DIRECTIONS →
Reproduce the material below line for line, with no changes.

DATA LISTING →
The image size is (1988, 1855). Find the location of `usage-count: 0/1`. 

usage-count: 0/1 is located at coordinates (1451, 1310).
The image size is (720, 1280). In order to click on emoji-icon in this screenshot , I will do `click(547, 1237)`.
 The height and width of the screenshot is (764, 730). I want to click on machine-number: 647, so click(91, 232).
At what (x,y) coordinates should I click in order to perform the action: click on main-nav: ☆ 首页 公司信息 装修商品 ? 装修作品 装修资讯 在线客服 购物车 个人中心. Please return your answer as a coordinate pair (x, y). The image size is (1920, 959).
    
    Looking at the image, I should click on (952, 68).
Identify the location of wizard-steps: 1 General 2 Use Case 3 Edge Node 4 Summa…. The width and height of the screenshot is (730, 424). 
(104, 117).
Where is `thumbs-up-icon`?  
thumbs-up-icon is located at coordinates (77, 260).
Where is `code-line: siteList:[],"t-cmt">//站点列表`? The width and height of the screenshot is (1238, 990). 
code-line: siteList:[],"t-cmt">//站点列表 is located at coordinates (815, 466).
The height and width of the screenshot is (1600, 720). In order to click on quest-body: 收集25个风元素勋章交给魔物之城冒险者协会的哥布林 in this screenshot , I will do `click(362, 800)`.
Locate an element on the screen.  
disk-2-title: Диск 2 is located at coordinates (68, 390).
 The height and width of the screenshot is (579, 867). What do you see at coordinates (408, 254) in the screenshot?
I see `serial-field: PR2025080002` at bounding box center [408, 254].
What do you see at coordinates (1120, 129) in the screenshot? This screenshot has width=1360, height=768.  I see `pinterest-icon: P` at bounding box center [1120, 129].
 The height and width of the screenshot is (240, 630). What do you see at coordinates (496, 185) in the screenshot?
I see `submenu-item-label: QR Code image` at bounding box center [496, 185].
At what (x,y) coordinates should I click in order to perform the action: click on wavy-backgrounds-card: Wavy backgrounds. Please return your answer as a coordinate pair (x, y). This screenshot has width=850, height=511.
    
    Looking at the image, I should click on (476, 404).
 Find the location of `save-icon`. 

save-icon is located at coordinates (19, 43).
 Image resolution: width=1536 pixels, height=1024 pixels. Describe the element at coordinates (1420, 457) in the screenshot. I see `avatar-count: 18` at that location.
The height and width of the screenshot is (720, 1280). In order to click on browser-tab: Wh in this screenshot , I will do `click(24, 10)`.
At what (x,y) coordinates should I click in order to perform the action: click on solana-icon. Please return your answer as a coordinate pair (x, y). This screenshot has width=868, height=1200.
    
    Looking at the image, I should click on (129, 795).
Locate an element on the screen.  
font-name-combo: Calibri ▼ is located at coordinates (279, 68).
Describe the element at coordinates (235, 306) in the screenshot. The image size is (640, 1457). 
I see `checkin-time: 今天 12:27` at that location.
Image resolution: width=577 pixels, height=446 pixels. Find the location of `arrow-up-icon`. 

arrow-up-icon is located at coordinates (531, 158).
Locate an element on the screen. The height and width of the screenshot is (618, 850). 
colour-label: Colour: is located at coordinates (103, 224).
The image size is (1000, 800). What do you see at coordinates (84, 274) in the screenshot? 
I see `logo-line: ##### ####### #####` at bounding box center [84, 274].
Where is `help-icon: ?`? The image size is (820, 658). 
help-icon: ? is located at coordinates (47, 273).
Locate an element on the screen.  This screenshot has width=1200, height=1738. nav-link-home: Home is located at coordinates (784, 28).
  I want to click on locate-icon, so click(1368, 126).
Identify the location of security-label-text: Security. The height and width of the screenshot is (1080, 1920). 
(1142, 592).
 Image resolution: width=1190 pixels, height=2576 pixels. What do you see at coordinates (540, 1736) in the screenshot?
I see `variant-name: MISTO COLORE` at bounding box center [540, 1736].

RESPONSE BELOW →
The image size is (1988, 1855). Find the location of `usage-count: 0/1`. 

usage-count: 0/1 is located at coordinates (1451, 1310).
The image size is (720, 1280). In order to click on emoji-icon in this screenshot , I will do `click(547, 1237)`.
 The height and width of the screenshot is (764, 730). I want to click on machine-number: 647, so click(91, 232).
At what (x,y) coordinates should I click in order to perform the action: click on main-nav: ☆ 首页 公司信息 装修商品 ? 装修作品 装修资讯 在线客服 购物车 个人中心. Please return your answer as a coordinate pair (x, y). The image size is (1920, 959).
    
    Looking at the image, I should click on (952, 68).
Identify the location of wizard-steps: 1 General 2 Use Case 3 Edge Node 4 Summa…. The width and height of the screenshot is (730, 424). 
(104, 117).
Where is `thumbs-up-icon`?  
thumbs-up-icon is located at coordinates (77, 260).
Where is `code-line: siteList:[],"t-cmt">//站点列表`? The width and height of the screenshot is (1238, 990). 
code-line: siteList:[],"t-cmt">//站点列表 is located at coordinates (815, 466).
The height and width of the screenshot is (1600, 720). In order to click on quest-body: 收集25个风元素勋章交给魔物之城冒险者协会的哥布林 in this screenshot , I will do `click(362, 800)`.
Locate an element on the screen.  
disk-2-title: Диск 2 is located at coordinates (68, 390).
 The height and width of the screenshot is (579, 867). What do you see at coordinates (408, 254) in the screenshot?
I see `serial-field: PR2025080002` at bounding box center [408, 254].
What do you see at coordinates (1120, 129) in the screenshot? This screenshot has width=1360, height=768.  I see `pinterest-icon: P` at bounding box center [1120, 129].
 The height and width of the screenshot is (240, 630). What do you see at coordinates (496, 185) in the screenshot?
I see `submenu-item-label: QR Code image` at bounding box center [496, 185].
At what (x,y) coordinates should I click in order to perform the action: click on wavy-backgrounds-card: Wavy backgrounds. Please return your answer as a coordinate pair (x, y). This screenshot has width=850, height=511.
    
    Looking at the image, I should click on (476, 404).
 Find the location of `save-icon`. 

save-icon is located at coordinates (19, 43).
 Image resolution: width=1536 pixels, height=1024 pixels. Describe the element at coordinates (1420, 457) in the screenshot. I see `avatar-count: 18` at that location.
The height and width of the screenshot is (720, 1280). In order to click on browser-tab: Wh in this screenshot , I will do `click(24, 10)`.
At what (x,y) coordinates should I click in order to perform the action: click on solana-icon. Please return your answer as a coordinate pair (x, y). This screenshot has width=868, height=1200.
    
    Looking at the image, I should click on (129, 795).
Locate an element on the screen.  
font-name-combo: Calibri ▼ is located at coordinates (279, 68).
Describe the element at coordinates (235, 306) in the screenshot. The image size is (640, 1457). 
I see `checkin-time: 今天 12:27` at that location.
Image resolution: width=577 pixels, height=446 pixels. Find the location of `arrow-up-icon`. 

arrow-up-icon is located at coordinates (531, 158).
Locate an element on the screen. The height and width of the screenshot is (618, 850). 
colour-label: Colour: is located at coordinates (103, 224).
The image size is (1000, 800). What do you see at coordinates (84, 274) in the screenshot? 
I see `logo-line: ##### ####### #####` at bounding box center [84, 274].
Where is `help-icon: ?`? The image size is (820, 658). 
help-icon: ? is located at coordinates (47, 273).
Locate an element on the screen.  This screenshot has width=1200, height=1738. nav-link-home: Home is located at coordinates (784, 28).
  I want to click on locate-icon, so click(1368, 126).
Identify the location of security-label-text: Security. The height and width of the screenshot is (1080, 1920). 
(1142, 592).
 Image resolution: width=1190 pixels, height=2576 pixels. What do you see at coordinates (540, 1736) in the screenshot?
I see `variant-name: MISTO COLORE` at bounding box center [540, 1736].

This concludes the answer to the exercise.